- Work to complete: Transcribed word for word, the lines below from the one with "This screenshot has height=224, width=469." through the last line of the records form the answer; no picture is to be included.

===== Exercise material

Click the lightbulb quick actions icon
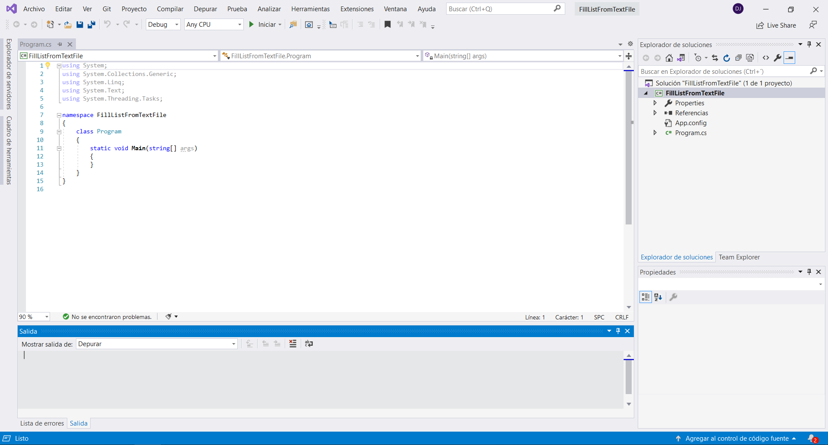Image resolution: width=828 pixels, height=445 pixels. 48,66
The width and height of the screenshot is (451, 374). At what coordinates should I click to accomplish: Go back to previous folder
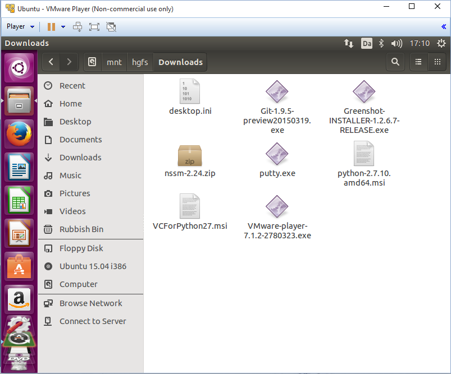(x=51, y=62)
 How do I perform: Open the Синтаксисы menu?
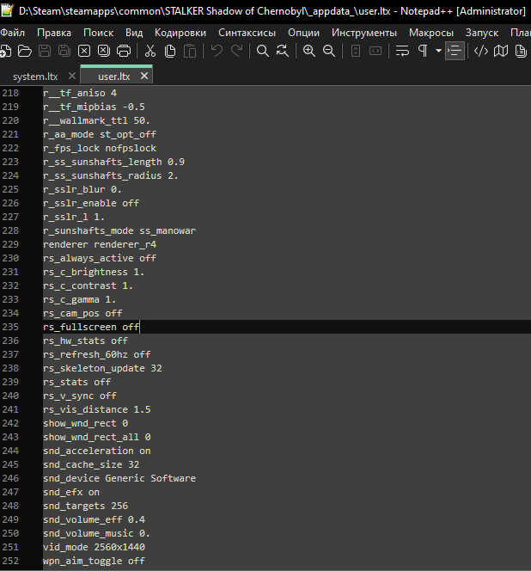247,32
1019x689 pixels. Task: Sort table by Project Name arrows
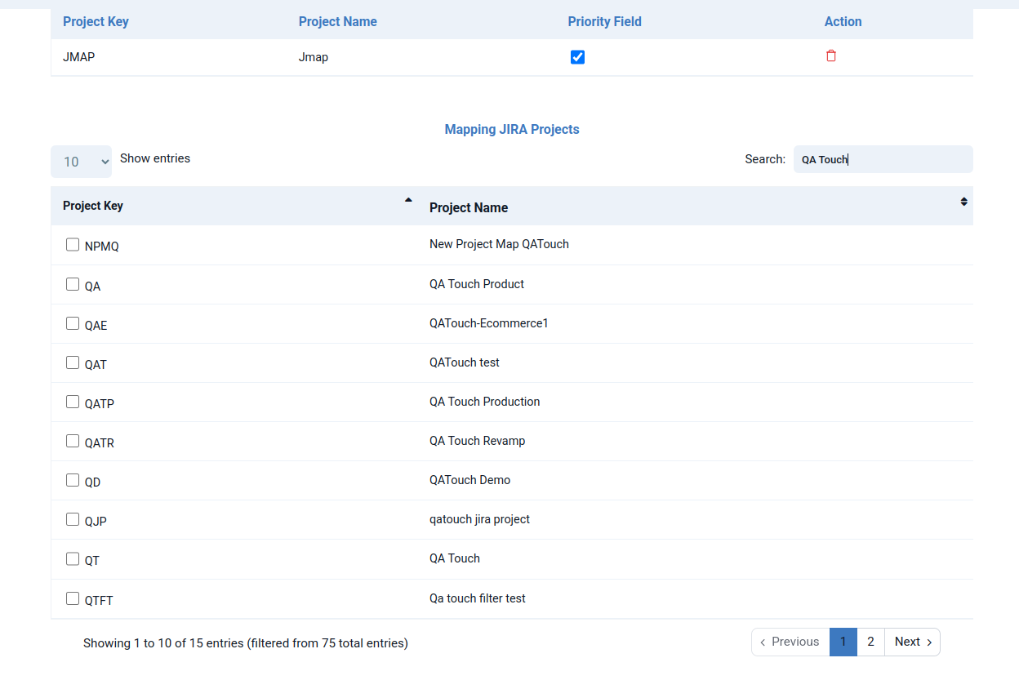point(963,202)
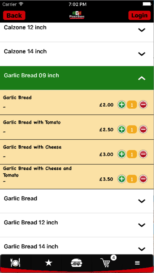Increase Garlic Bread with Cheese quantity
154x273 pixels.
(122, 154)
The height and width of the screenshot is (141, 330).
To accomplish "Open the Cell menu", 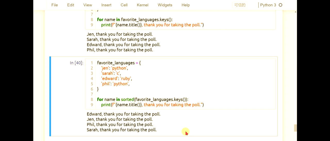I will tap(124, 5).
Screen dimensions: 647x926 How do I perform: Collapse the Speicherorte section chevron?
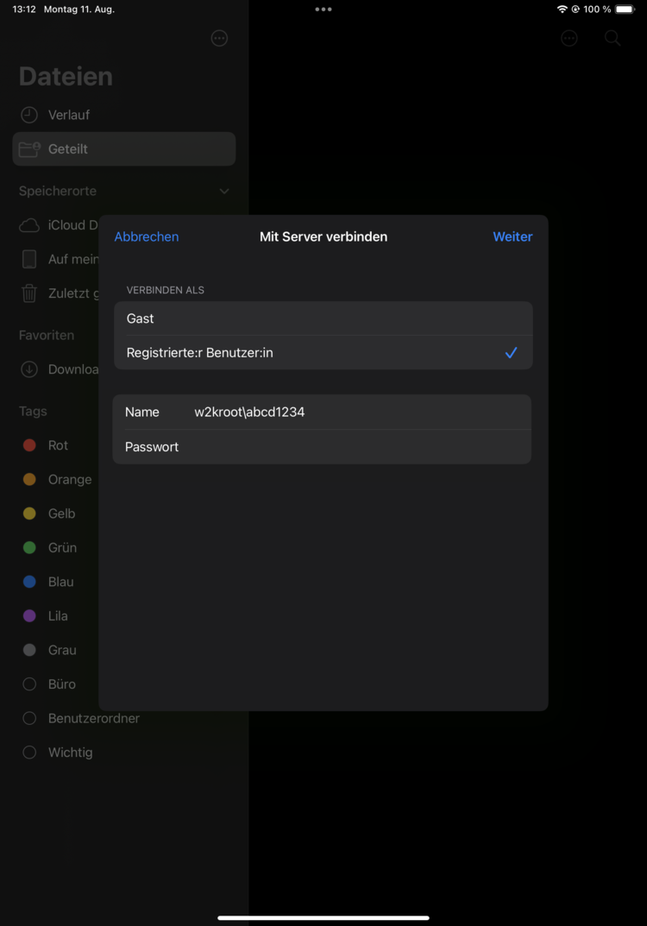pyautogui.click(x=224, y=192)
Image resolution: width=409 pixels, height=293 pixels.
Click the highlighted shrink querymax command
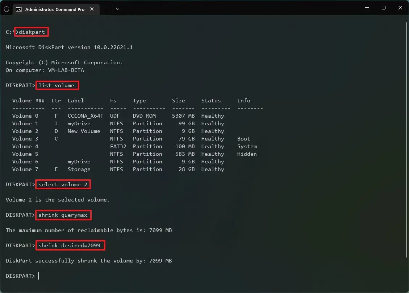tap(63, 215)
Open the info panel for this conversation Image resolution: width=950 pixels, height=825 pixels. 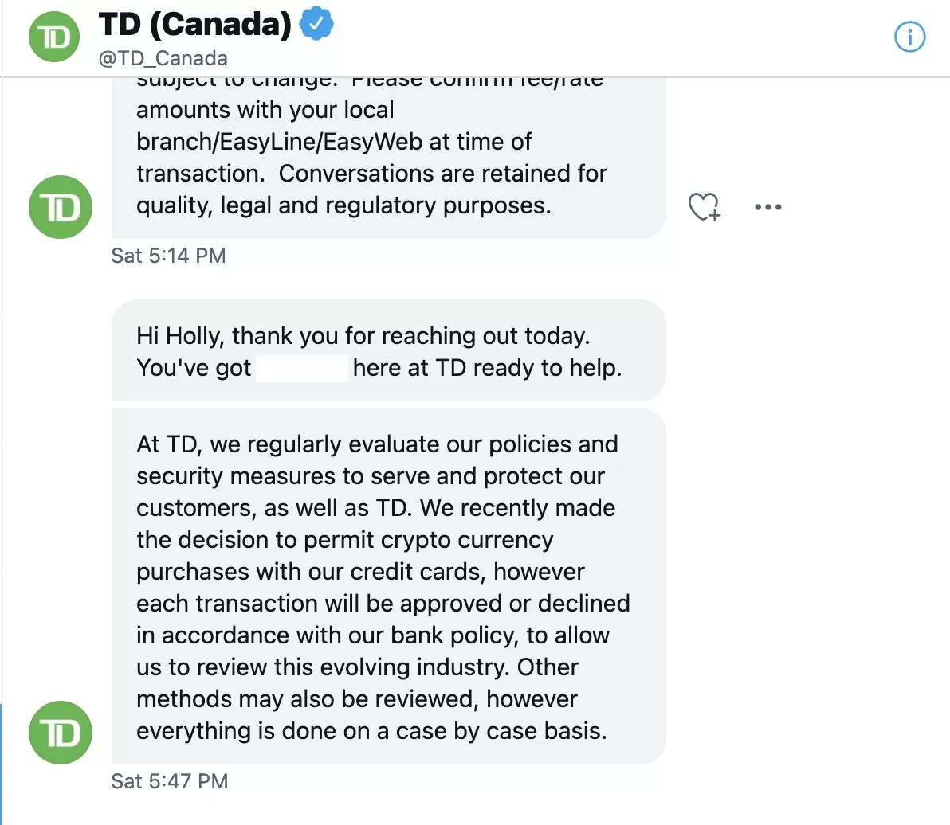pyautogui.click(x=909, y=37)
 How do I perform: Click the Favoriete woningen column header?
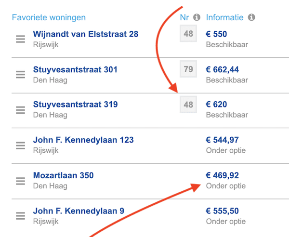click(49, 18)
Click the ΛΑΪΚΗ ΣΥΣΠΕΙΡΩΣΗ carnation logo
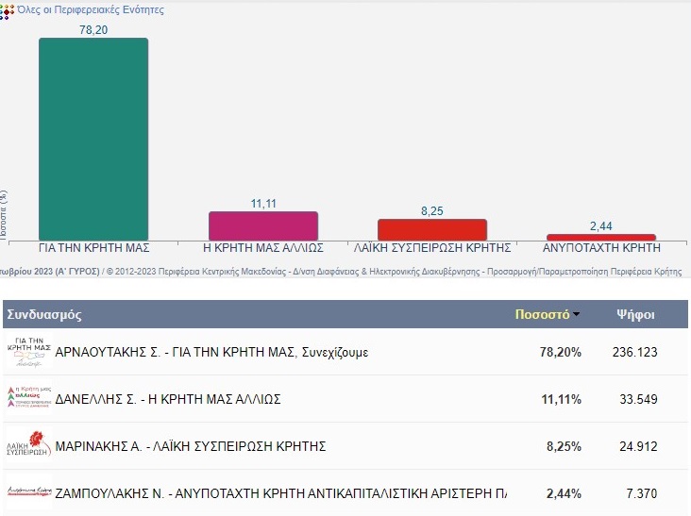This screenshot has width=691, height=516. click(x=28, y=445)
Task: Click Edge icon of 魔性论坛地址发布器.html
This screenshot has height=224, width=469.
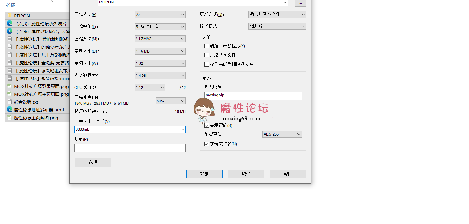Action: pos(10,110)
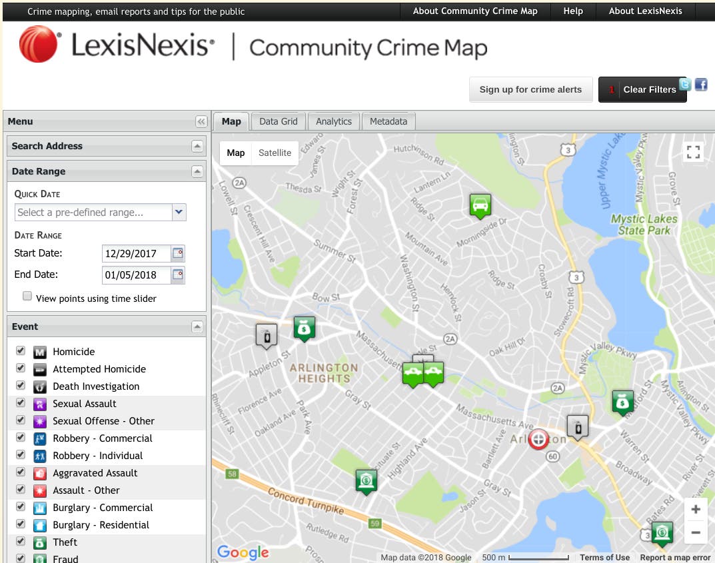Uncheck the Sexual Assault event checkbox
Image resolution: width=715 pixels, height=563 pixels.
pos(21,403)
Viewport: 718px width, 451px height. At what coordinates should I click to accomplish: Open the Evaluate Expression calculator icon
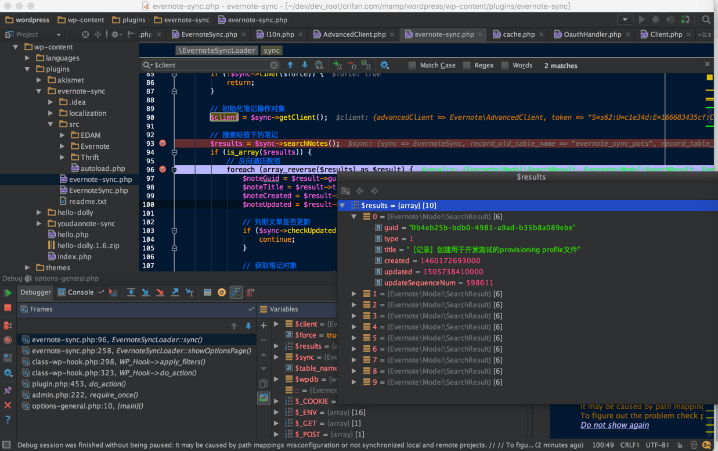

==========

- Solved problem:
This screenshot has height=224, width=469.
Action: pos(10,110)
Uncheck the Sexual Assault event checkbox
Image resolution: width=715 pixels, height=563 pixels.
pos(21,403)
Viewport: 718px width, 451px height. At what coordinates should I click to accomplish: Open the Evaluate Expression calculator icon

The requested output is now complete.